• Short problem 1
In the passage about the mini-shower, why was the old china registry bound to be seen by the wrong people? Answer in one to three sentences.

• Selected extract
>> Start

After I signed 1,684 documents, some of them twice, we were mini-showered! My aunt and parents and Mom’s boss visited our Hecht’s registry and made some fabulous purchases. Not, of course, without difficulty. My aunt called me, panicked, that morning, telling me she had looked at the registry just out of “curiosity” and found some interesting information.

Before she told me what it was I knew. “Oh my gosh, it’s the wrong wedding.” Believe it or not, I have still not escaped the ghost of the wedding that never was. I remembered that my mother and I, in the absence of my “fiancé” at the time, had half-heartedly registered for china three years ago. Oops. And it was still in their system, under my nickname. Which is a name that many people know me by, meaning that the wrong registry was bound to be seen. And the boy is far too fantastic to have the ghost haunting our greatness. I wrote a strongly worded e-mail to the people there and received an immediate apology for any embarrassment it caused. “Oh, there is definitely embarrassment,” I replied, “but that’s certainly not your fault.”

Incidentally, we also learned that The Boy got married to a certain Sherri Smith in New York a couple of years ago. I told him about this, and he said, “I knew that skeleton was bound to come out at some point.” I wonder if she needs a new wedding dress...

At the settlement table, The Boy said, “We’re considered first time Maryland home buyers because the house I bought with my other wife was in New York.” Nice.

But, onto the mini-shower! We got great stuff, including our stellar, stemless red wine glasses (to go with the complimentary “Capitol Title Red Wine” we received at settlement) and champagne flutes (to go with the non-complimentary Brut we picked up later that night). Most important, though, was the package addressed only to The Boy. He was ecstatic (“THIS is what showers are like? I wanna come!”). He gently opened the paper to reveal a Waterford box. (“Ooh, it’s crystal,” he said. Do you realize how funny it is that, two weeks ago, he didn’t know that?) Yeah, so he got his beloved butter dish. A freaking $60 butter dish. THANK GOD.

We immediately went to The Home (as The Boy calls it), and toured it with my parents and Little Sister, who asked “Okay, which one is my room? I think I’d like the front one,” and then, “Can I paint my room any color I want?” Umm, no, probably not. The Boy has made great strides, some of them more than I can even handle, in this last year, but I don’t think a purple and pink striped guest room would fly with him. The man has his limits.

>> End

• Short problem 2
Recast the rows below, from the first line through the line that contains "The image size is (447, 601). point(102,378)", as a JSON list of strings with one string per line, leaving out blank lines.

• Provided data
>> Start

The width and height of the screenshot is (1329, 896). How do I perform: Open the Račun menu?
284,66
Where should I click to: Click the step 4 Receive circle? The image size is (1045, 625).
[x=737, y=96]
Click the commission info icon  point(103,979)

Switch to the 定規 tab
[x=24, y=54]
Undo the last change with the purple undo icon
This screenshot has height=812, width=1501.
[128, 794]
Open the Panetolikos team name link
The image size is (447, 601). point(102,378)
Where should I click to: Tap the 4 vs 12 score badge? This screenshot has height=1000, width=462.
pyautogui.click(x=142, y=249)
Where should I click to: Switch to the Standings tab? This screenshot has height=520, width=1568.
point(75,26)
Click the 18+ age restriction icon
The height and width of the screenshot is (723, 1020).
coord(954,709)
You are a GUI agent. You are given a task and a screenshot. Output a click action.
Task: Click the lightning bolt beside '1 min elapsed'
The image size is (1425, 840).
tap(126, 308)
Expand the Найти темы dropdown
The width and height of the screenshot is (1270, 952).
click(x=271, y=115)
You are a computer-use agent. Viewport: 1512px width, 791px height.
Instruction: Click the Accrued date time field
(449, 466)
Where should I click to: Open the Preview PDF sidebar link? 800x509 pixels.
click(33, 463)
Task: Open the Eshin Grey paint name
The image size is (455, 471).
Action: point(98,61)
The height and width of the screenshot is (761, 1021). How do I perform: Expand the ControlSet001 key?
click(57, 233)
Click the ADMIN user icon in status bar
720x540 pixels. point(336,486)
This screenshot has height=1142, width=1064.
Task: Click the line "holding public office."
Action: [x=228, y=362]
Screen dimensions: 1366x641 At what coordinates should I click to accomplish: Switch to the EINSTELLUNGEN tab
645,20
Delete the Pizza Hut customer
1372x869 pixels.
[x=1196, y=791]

>> End

• Finished answer 1
The old registry was still in the store's system under the writer's nickname. Many people know the writer by that name, so anyone searching for it was likely to find the wrong registry.

• Finished answer 2
[
  "The width and height of the screenshot is (1329, 896). How do I perform: Open the Račun menu?",
  "284,66",
  "Where should I click to: Click the step 4 Receive circle? The image size is (1045, 625).",
  "[x=737, y=96]",
  "Click the commission info icon  point(103,979)",
  "Switch to the 定規 tab",
  "[x=24, y=54]",
  "Undo the last change with the purple undo icon",
  "This screenshot has height=812, width=1501.",
  "[128, 794]",
  "Open the Panetolikos team name link",
  "The image size is (447, 601). point(102,378)"
]